**What needs to be done**
Range to repeat from the listing below: the line containing "1280x940 pixels." down to the line containing "the tallest bar", both included. Copy it exactly, pictures excluded, and add nothing else.

**Material to process**
● ● ● ● ●

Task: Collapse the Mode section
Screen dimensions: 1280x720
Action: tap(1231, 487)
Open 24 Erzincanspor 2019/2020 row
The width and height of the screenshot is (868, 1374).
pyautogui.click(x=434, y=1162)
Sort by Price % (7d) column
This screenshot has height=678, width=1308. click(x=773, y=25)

● ● ● ● ●

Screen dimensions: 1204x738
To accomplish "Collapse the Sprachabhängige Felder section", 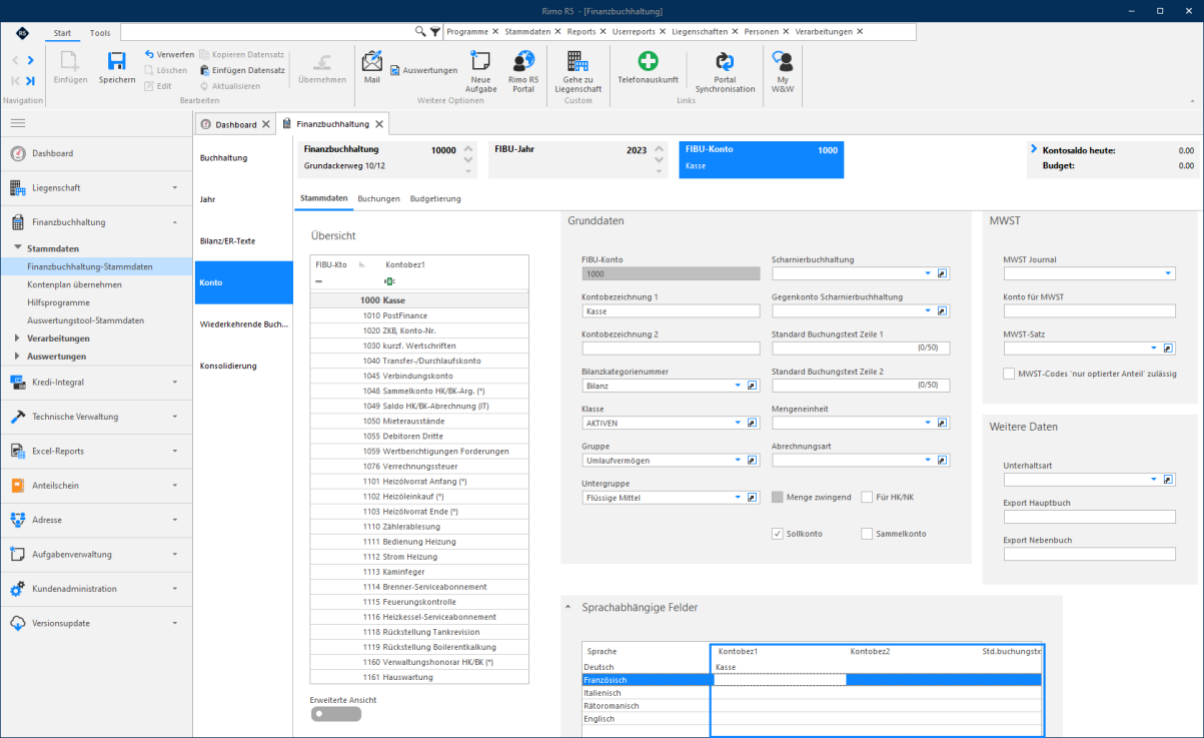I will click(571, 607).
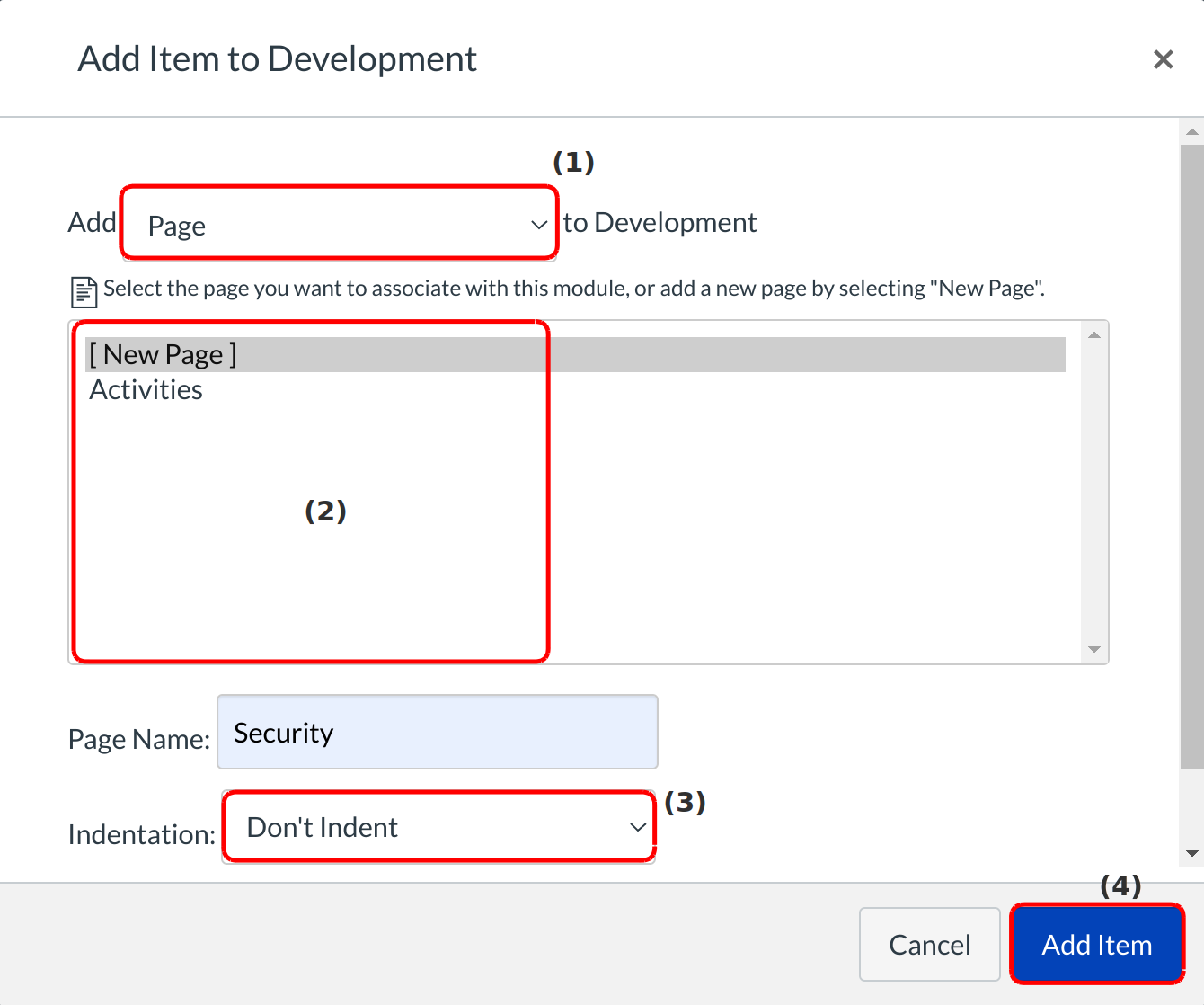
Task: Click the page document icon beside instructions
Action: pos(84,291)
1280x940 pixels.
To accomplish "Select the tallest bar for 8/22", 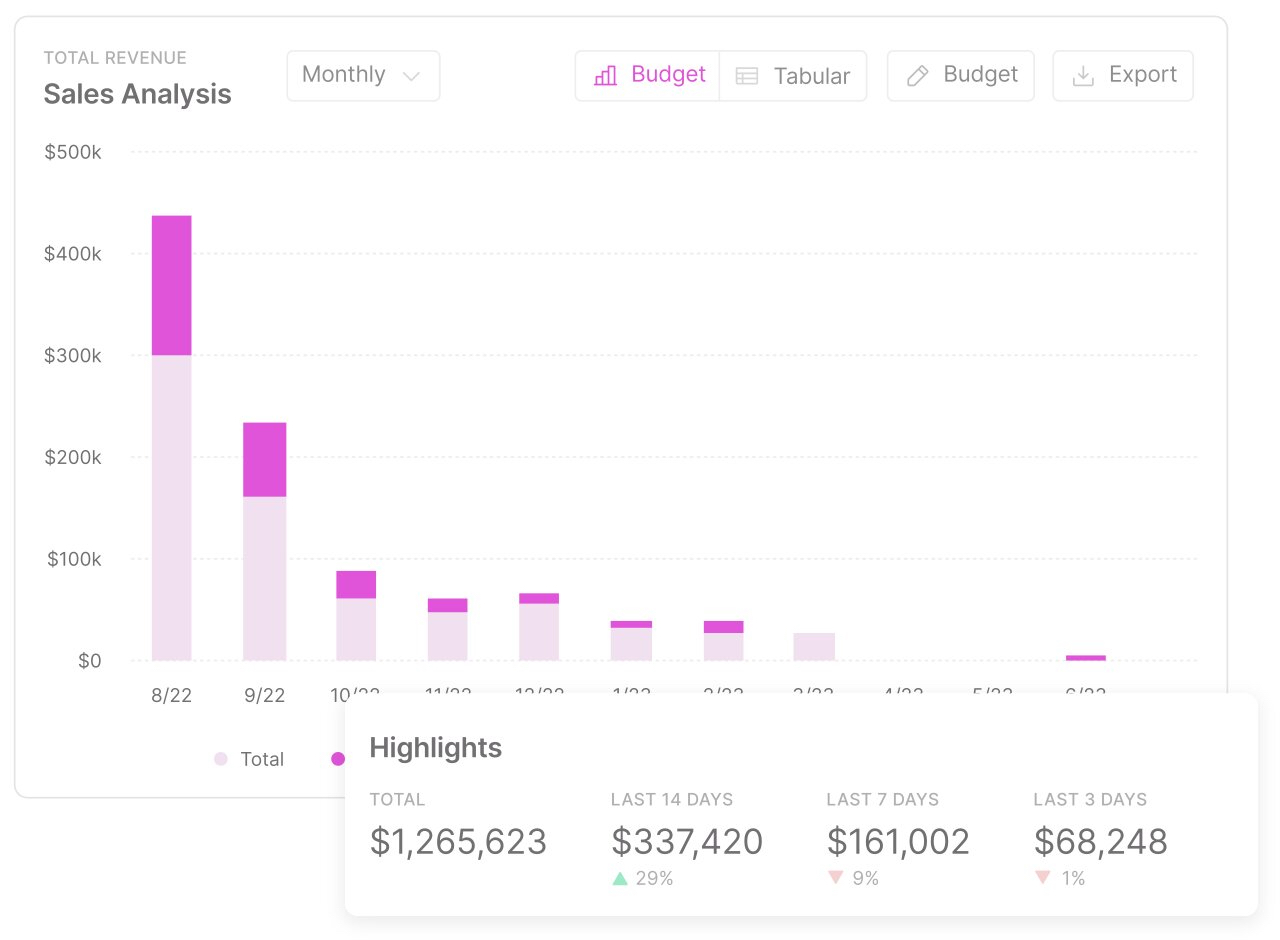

● ● ● ● ●

**Solved exercise**
1280x940 pixels.
To accomplish "Select the tallest bar for 8/22", 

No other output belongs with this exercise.